The moment a bacterial pathogen makes contact with its host, its goal is simple: to infect.
To do the job, it has to turn a specific array of genes on and off and show a little know-how in adapting to its new environment. A new tool developed at Rockefeller University allows scientists to identify more precisely than before this specific array of genes , known and unknown , that are expressed as a result of this interaction as well as determine what functions they may perform.
The new technique takes advantage of information already stored within the structure of all bacterial chromosomes , namely, that neighboring genes are more likely to share similar functions and regulatory roles than distant ones , and improves upon previous methods used by scientists to survey genes expressed by a bacterial pathogen and groups them in biologically meaningful ways. The tool comes at a time when, more than ever, biologists need statistically savvy ways to organize the unprecedented body of data generated by microarray techniques, which are used to track the transcription of nearly every gene.
The researchers, whose findings appear in the July 2007 online issue of PLoS Computational Biology , tested their new method, called neighbor clustering, on group A Streptococci ( Streptococcus pyogenes ), a ubiquitous organism that has a predilection for the upper respiratory tract and causes strep throat. Specifically, they wanted to figure out a more reliable way to identify which genes are expressed when Streptococcus initially latches on to its host, determine the function and regulatory roles of these genes and group them in clusters whose members are functionally related.
"By figuring out which streptococcal genes are expressed during the first overt steps of infection, researchers can better understand ways to prevent it," says Vincent Fischetti, co-head of the Laboratory of Bacterial Pathogenesis and Immunology, whose research associate, Patricia Ryan, is the lead author of the study.

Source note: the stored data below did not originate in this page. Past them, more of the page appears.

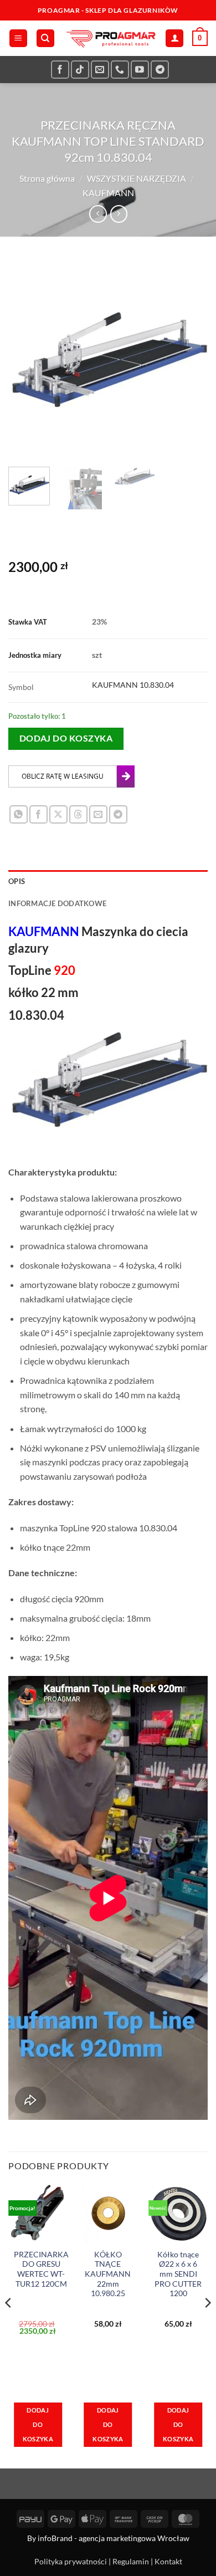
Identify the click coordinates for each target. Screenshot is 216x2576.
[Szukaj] (45, 38)
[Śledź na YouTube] (140, 69)
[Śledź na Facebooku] (60, 69)
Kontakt (168, 2561)
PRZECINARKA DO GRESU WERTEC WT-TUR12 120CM (41, 2269)
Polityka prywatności (70, 2561)
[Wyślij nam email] (100, 69)
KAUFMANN (108, 192)
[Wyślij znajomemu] (98, 814)
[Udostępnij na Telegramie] (118, 814)
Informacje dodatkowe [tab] (57, 903)
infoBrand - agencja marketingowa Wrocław (113, 2538)
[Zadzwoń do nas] (120, 69)
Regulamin (130, 2561)
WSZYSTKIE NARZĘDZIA (136, 178)
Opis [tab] (16, 881)
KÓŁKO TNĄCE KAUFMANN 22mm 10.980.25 (108, 2274)
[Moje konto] (174, 38)
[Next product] (97, 213)
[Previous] (26, 359)
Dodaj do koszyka (65, 738)
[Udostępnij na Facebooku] (38, 814)
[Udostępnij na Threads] (78, 814)
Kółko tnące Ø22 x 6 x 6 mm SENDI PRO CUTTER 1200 (178, 2274)
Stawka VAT (27, 621)
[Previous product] (118, 213)
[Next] (190, 359)
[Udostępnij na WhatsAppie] (18, 814)
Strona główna (47, 178)
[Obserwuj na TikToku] (80, 69)
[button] (18, 38)
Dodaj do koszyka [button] (38, 2424)
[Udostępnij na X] (58, 814)
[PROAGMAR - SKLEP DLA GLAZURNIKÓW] (110, 38)
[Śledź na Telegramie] (160, 69)
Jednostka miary (34, 655)
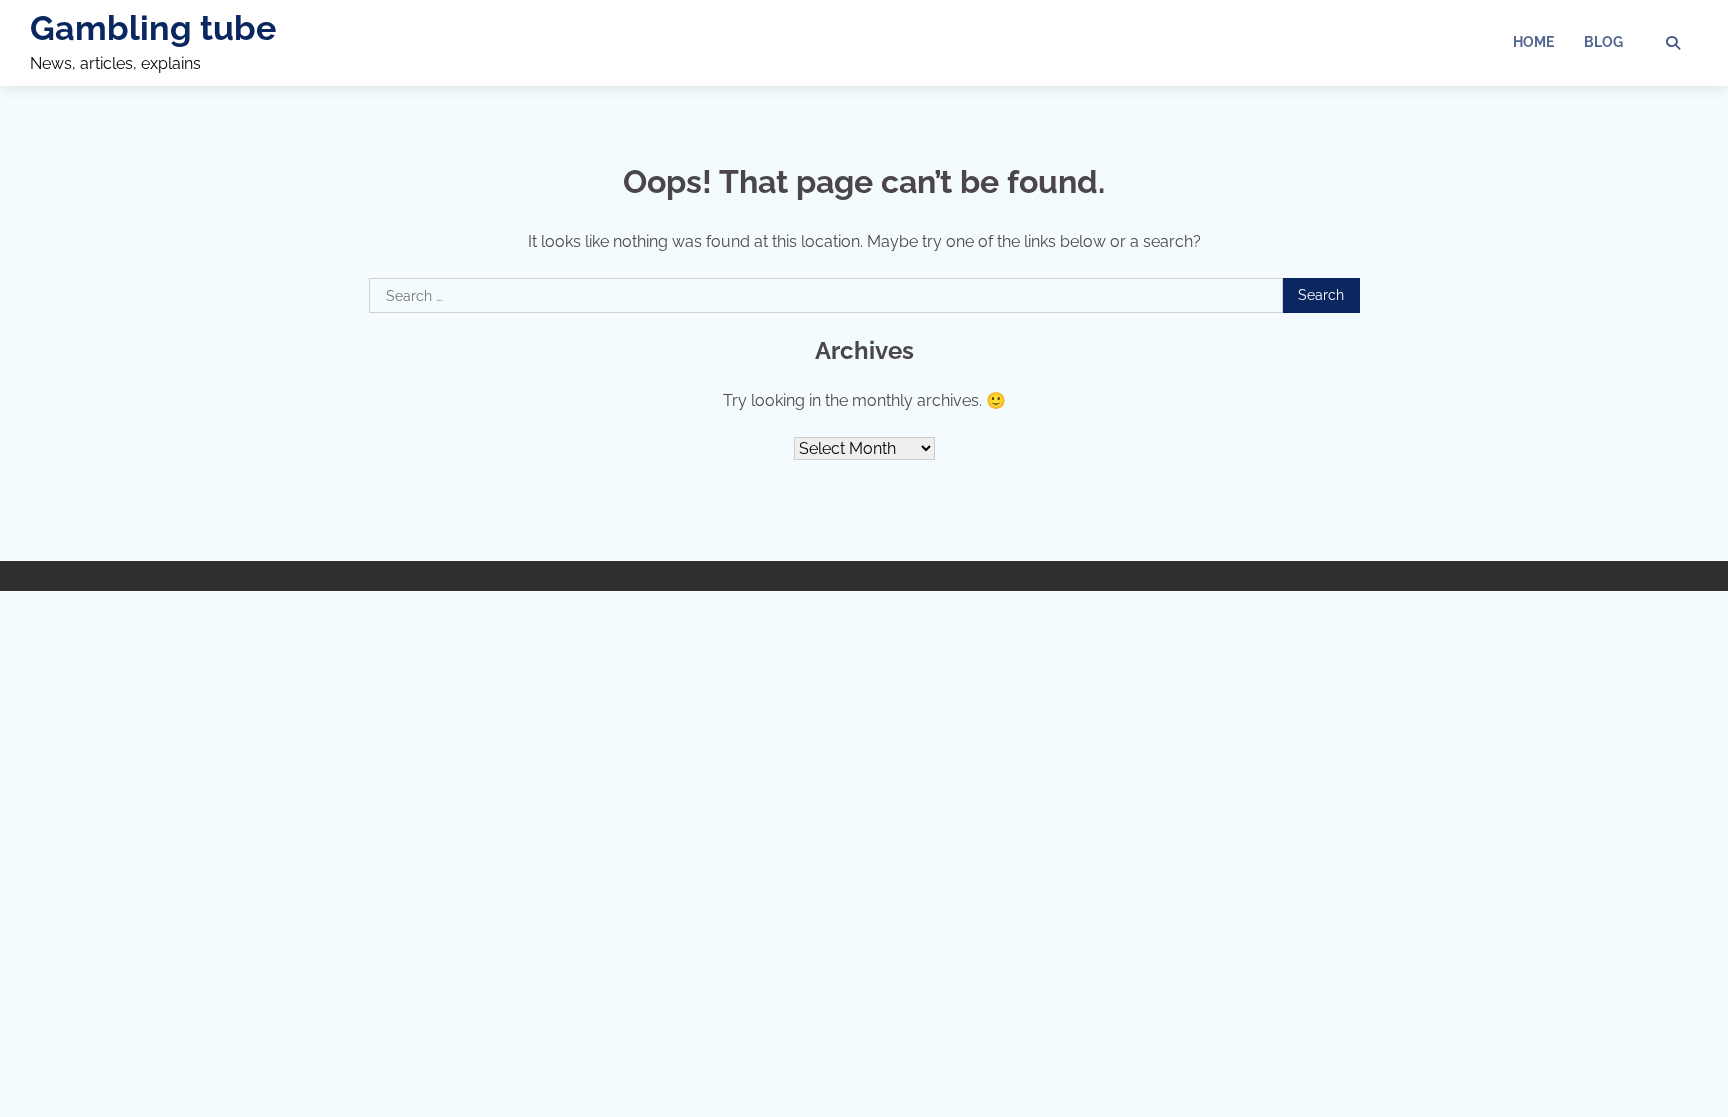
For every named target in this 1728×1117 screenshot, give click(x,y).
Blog (1603, 42)
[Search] (1673, 43)
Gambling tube (153, 28)
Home (1533, 42)
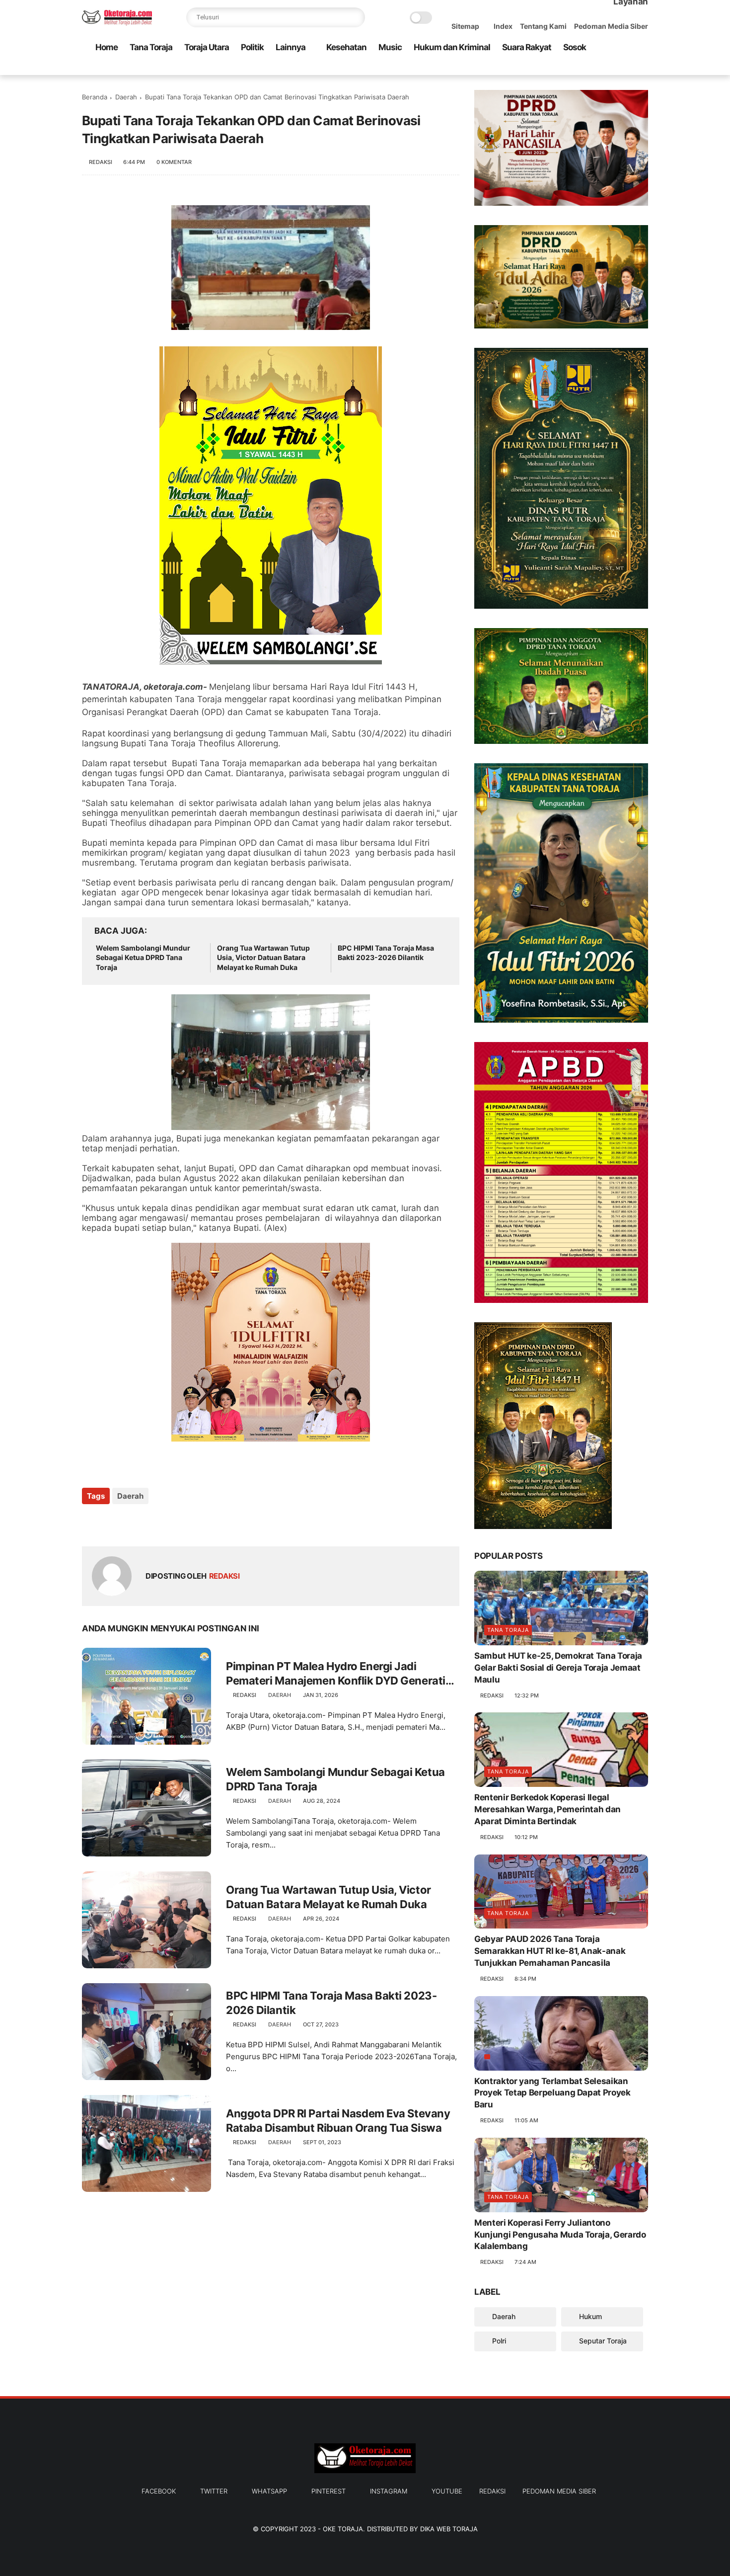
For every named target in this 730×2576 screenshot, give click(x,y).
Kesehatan (346, 47)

For years, scientists tried to reliably group genes into functionally meaningful clusters by looking at similar expression patterns. But despite using rigorous statistical approaches, Ryan and Fischetti, like others, consistently found that gene clusters were not reliably organized by function or regulation. Perhaps most problematic, genes of unknown function usually clustered together, providing scientists few clues as to what their functions might be.

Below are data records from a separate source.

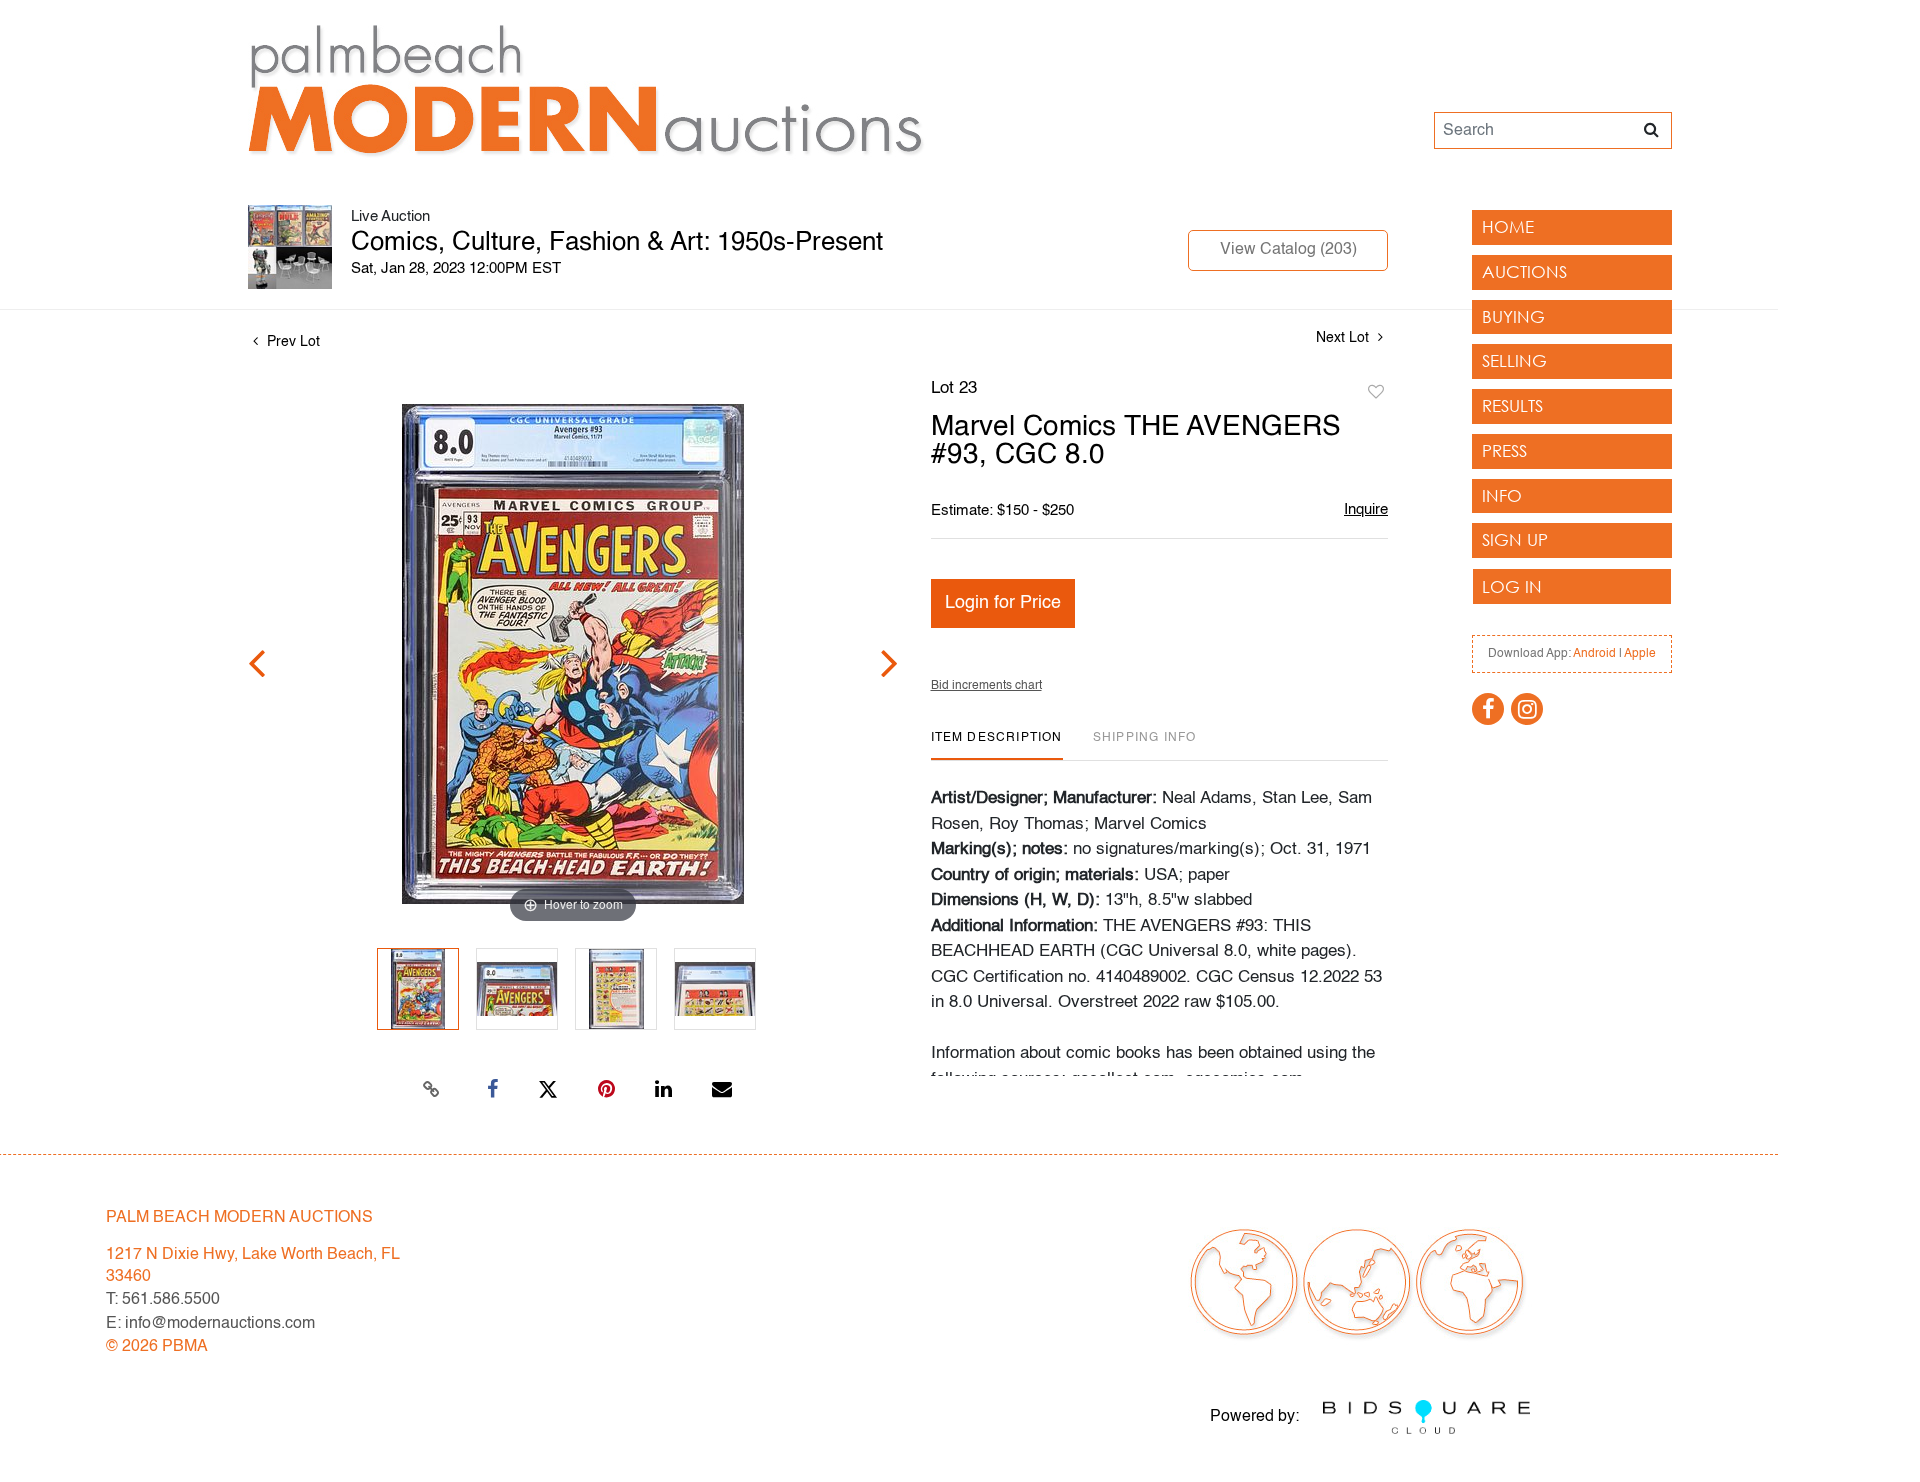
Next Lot (1344, 338)
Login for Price (1003, 603)
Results (1512, 405)
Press (1504, 450)
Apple (1640, 654)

To overcome these limitations, Ryan and Fischetti developed GenomeCrawler, a computer program written by Brian Kirk, a computational biologist at Rockefeller. It looks at microarray data and then uses neighbor clustering to identify statistically significant clusters of neighboring genes that are co-expressed. When GenomeCrawler systematically walked through the bacterial chromosome, it not only identified many more gene clusters than their initial analysis provided, but the genes within these clusters were more related.
Even more surprising, GenomeCrawler identified clusters that contained genes of unknown and known function. The statistical significance of these clusters suggests that the unknown genes are functionally related to known genes, a finding that Ryan and Fischetti confirmed experimentally. "Our method, unlike the one before, gives us preliminary clues as to what the functions of these unknown genes might be," says Ryan. "Rather than looking for a needle in a haystack, you now have a smaller pile of hay to work with."